For the first time in Vancouver fire department’s 135-year history, there’s a woman in the position of fire chief. Chief Karen Fry is new to Vancouver Fire Rescue Services, having been chief of the Nanaimo fire department previously. She spoke with CTV Morning Live about her first week on the job and the road ahead.
The transcript of the interview has been lightly edited for easier reading.
CTV: How is the first week going? Do you feel pressure as the first woman in this job?
Fry: I feel like a new recruit. I’m learning everything over again. I get to learn everything new about the Vancouver fire department, I’m trying to get out and meet as many of the crew and other city employees, and it’s pretty exciting. They’re welcoming me. I’ve got no anxiety about it, I’m feeling very positive.
CTV: What’s your top priority for the city of Vancouver?
Fry: First and foremost is to get through COVID, that’s number one.

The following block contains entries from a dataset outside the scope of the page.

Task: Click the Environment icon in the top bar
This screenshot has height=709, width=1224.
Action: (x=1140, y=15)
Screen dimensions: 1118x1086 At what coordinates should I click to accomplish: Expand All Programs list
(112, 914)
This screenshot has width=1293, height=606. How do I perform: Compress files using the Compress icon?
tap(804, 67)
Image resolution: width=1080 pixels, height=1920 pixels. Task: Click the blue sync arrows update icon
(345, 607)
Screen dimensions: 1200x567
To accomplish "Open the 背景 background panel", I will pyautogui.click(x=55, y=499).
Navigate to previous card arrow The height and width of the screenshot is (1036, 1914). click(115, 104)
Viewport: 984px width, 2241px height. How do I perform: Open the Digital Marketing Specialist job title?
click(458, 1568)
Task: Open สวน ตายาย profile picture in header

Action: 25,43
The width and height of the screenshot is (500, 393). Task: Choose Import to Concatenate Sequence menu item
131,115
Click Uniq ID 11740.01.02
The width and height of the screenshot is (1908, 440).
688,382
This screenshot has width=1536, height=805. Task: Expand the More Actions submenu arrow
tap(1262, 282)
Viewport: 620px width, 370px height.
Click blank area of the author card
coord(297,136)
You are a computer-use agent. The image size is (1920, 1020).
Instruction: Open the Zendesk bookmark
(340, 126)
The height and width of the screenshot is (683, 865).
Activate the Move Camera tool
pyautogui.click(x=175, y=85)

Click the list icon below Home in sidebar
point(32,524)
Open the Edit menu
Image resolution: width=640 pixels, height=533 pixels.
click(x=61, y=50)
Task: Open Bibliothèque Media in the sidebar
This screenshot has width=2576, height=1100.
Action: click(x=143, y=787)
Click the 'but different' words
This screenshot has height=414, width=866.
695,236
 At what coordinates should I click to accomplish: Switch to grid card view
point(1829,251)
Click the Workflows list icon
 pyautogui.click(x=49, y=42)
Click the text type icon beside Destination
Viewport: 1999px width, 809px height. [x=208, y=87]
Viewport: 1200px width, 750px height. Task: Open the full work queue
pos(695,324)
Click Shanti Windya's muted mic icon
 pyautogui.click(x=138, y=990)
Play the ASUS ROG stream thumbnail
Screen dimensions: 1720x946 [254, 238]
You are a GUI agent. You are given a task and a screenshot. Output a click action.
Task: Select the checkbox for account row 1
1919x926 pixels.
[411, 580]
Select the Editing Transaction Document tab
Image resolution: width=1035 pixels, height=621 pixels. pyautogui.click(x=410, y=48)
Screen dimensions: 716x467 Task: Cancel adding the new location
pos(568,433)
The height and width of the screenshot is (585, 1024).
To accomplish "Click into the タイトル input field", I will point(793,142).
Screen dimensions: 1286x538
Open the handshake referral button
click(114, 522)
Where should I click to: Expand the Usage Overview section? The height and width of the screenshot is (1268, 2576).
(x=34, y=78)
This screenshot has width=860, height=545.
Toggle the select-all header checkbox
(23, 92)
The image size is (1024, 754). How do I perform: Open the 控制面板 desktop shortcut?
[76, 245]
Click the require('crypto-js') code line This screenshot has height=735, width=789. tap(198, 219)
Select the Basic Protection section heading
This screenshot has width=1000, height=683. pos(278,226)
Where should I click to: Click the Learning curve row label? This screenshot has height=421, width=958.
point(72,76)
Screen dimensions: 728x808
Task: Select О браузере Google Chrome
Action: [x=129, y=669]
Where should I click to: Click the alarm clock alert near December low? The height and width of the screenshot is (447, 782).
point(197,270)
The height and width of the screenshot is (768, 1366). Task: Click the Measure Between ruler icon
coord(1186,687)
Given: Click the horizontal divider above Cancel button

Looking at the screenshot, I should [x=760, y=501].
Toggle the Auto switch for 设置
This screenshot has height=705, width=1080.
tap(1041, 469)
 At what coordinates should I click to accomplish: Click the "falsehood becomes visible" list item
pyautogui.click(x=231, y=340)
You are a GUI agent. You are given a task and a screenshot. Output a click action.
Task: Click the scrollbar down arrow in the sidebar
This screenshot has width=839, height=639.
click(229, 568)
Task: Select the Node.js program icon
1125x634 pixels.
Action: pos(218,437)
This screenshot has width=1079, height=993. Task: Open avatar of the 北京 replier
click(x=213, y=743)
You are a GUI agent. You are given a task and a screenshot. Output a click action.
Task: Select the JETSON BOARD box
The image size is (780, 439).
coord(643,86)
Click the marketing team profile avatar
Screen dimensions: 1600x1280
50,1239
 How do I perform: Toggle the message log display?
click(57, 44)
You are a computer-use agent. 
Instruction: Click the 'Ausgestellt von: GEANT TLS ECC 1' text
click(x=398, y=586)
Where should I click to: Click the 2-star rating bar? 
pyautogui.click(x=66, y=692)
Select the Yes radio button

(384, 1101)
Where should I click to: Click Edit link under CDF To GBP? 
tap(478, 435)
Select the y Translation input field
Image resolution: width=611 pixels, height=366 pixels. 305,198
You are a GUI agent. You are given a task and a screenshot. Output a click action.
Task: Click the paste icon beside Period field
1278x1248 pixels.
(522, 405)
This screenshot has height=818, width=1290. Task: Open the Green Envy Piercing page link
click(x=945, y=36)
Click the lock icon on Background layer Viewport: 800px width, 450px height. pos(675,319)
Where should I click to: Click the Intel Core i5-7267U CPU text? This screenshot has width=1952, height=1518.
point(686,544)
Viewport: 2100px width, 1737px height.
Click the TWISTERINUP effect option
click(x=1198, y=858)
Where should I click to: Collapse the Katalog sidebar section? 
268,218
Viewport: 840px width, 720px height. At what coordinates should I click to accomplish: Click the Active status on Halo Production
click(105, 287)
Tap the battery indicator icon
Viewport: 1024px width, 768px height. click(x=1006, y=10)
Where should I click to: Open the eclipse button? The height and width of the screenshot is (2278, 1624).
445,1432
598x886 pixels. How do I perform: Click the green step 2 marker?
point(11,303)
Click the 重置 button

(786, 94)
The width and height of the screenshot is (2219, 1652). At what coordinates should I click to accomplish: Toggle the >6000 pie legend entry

I think following (city) council’s strategic priorities and then ensuring that our fire service is ready to prepare and carry on with the safest city, protecting lives and saving property. We’re going to (do) that with training and accountability and health and wellness inside our own department so we can look after those in our community that may be suffering.
CTV: You talk about safety, and a recent report shows that Vancouver is operating with fewer firefighters than there were in 1986, and that’s despite massive growth in the city, more calls, the opioid crisis, and hiring has stalled because of the pandemic, but how quickly do you plan to address staffing?
Fry: Staffing is one of my priorities. City council did adopt a plan that came out from a study – and you’re exactly correct, staffing levels are low, especially compared to previous years and other cities that are similar to us. As soon as we can get through this crisis right now, it’s going to be my priority that we continue with the growth so that we can protect our city and not burn out at the same time.
CTV: Only three per cent of the fire department are women, and the department has a bad reputation when it comes to complaints made by female members, what needs to be done to change the culture?
Fry: I haven’t gotten into meeting many of the staff yet, but just like anything it’s going to be one of my top priorities. So far, when I’ve been out in the halls, it's been fantastic and it’s going to be my key message and it’s all about accountability at all levels, from myself all the way down to the first person on the job, I'm going to have the same expectations for how we treat each other. The role of a firefighter working in a fire department is tough enough and we need to be able to support each other and lead each other in a more supportive and kind manner.